People were given a thorough assessment of needs prior to admission and care files included relevant information around health needs and personal preferences. The service was working within the legal requirements of the Mental Capacity Act 2005 (MCA) and the Deprivation of Liberty Safeguards (DoLS).
Monitoring charts for issues such as food and fluid intake were completed as required. Nutritional requirements were recorded and adhered to and people were given choices with regard to meal options.
Staff were given a thorough induction and training was on-going. Staff supervisions, appraisals and observations of practice were undertaken on a regular basis.
Throughout the day we witnessed staff interacting with kindness, patience and respect with people who used the service. Staff demonstrated a commitment to preserving people’s dignity.

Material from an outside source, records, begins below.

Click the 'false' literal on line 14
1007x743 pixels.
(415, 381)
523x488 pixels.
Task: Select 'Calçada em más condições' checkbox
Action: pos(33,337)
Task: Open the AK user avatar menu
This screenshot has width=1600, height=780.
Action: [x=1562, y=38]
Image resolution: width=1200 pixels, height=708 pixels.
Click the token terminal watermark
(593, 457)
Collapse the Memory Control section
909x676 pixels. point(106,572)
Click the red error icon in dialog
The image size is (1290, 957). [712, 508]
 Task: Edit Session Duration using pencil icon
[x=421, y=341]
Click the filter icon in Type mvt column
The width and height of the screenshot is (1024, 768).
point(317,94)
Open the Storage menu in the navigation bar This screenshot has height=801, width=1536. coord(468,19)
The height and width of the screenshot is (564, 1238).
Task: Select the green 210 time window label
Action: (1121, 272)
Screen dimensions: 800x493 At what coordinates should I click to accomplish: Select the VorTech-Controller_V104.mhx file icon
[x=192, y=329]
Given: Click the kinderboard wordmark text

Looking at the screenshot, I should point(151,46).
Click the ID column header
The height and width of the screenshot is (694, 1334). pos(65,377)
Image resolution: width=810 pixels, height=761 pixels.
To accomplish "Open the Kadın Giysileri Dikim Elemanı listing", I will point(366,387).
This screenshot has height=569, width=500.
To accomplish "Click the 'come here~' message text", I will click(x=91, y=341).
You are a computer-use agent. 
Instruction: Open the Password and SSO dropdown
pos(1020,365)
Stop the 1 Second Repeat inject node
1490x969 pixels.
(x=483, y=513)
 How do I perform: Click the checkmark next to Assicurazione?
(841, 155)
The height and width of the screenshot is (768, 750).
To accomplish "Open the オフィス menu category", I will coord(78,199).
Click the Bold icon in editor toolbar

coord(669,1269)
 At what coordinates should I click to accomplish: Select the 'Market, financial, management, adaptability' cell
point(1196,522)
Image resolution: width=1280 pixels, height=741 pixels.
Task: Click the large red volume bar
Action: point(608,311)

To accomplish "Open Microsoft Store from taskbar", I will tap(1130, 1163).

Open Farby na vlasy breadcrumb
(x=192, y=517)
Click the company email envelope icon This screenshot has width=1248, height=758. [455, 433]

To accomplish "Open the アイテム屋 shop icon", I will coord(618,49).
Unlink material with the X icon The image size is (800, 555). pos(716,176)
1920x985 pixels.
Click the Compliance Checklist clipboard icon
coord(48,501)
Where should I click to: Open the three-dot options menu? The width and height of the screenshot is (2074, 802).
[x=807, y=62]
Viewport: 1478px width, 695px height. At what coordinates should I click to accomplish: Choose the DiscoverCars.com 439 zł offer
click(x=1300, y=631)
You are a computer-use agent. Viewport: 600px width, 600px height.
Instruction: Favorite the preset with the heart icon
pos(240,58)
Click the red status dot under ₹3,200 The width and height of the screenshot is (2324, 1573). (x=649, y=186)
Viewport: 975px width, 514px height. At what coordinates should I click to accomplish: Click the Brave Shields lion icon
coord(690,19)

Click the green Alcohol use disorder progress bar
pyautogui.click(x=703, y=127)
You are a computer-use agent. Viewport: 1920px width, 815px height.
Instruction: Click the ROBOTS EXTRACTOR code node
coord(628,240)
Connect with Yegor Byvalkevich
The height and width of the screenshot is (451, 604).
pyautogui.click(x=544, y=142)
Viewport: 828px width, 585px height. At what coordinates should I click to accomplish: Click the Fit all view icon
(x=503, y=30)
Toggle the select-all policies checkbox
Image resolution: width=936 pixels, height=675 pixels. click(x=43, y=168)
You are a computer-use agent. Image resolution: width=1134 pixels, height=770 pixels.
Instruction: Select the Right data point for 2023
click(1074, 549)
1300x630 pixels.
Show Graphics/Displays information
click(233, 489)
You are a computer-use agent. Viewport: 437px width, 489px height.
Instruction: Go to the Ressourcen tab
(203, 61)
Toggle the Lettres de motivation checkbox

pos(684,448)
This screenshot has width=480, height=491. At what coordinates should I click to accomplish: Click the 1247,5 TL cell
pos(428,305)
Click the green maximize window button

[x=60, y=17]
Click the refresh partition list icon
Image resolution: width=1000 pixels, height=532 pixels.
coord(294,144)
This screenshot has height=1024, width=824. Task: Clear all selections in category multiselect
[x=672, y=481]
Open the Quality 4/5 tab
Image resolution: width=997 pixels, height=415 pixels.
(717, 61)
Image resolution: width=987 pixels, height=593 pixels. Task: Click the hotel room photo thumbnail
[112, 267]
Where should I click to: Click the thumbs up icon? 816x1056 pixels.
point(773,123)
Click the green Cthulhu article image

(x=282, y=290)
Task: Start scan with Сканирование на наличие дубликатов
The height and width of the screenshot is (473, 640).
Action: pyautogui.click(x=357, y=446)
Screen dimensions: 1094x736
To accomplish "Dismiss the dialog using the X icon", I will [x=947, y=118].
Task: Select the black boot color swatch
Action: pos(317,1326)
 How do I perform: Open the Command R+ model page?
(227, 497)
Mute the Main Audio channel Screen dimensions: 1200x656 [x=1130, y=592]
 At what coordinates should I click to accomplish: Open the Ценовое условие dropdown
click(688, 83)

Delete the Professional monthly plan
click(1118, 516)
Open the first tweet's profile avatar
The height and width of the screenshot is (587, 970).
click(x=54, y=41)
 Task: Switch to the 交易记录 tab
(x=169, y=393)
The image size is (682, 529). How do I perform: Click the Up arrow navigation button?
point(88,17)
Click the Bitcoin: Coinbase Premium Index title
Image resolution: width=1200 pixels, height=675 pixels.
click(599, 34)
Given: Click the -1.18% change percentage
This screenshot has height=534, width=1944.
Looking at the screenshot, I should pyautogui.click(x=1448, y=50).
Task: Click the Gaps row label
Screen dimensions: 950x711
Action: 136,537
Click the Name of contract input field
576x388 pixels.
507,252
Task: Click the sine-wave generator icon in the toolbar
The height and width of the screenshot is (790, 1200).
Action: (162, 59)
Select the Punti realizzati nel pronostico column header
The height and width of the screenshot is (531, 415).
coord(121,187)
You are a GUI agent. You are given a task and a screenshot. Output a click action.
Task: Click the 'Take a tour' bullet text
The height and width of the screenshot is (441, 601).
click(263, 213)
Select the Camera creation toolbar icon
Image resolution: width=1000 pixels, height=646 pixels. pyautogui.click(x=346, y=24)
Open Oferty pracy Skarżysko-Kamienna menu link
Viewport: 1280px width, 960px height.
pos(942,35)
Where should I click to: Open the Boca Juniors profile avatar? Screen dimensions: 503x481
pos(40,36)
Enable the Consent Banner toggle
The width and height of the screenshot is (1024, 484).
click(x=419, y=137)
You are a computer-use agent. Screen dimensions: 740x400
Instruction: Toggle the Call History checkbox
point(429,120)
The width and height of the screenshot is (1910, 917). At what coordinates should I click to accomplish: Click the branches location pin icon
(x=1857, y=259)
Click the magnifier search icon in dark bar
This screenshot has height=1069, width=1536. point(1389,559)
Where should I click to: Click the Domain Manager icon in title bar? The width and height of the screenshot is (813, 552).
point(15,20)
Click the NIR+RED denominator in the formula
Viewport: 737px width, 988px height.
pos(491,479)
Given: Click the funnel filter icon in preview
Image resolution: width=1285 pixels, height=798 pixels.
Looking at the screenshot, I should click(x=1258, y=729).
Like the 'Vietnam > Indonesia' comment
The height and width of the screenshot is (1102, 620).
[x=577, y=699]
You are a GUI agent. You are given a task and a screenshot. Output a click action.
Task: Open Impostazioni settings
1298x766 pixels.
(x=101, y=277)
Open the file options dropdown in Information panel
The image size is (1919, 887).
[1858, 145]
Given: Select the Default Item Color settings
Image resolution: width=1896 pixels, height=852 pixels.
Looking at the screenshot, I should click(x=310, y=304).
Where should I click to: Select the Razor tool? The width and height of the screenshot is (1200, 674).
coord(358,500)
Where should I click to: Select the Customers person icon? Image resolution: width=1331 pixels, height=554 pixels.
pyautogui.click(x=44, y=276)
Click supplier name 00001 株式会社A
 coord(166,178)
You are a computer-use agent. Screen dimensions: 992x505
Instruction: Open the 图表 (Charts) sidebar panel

People who used the service and their relatives, where appropriate, were involved in the planning of their care and support. This involvement was documented in their care files.
There was a welcome leaflet which included an invitation to look around the home prior to the person’s stay. There was a confidentiality policy which was appropriate and up to date. People’s records were stored securely.
Care plans were person centred and preferences and choices were documented within the files. A range of activities occurred during the day and arrangements were in place to ensure people’s religious and cultural needs could be met.
There was an appropriate complaints system, where any concerns or complaints were logged and follow up actions documented. Questionnaires were given to all users of the service and their families to complete on discharge. The service had received a number of thank you cards and compliments.
There was an end of life champion and a number of staff had undertaken training in end of life care.
Staff told us they felt supported by management at the home.
Accidents and incidents were recorded and the log included details of the incident, the impact and outcome.
Staff meetings took place on a regular basis. The registered manager and managers of the other 'in-house' services in Bolton regularly met to share ideas and initiatives.
A number of regular audits were undertaken. We saw that issues were identified and actions recorded appropriately.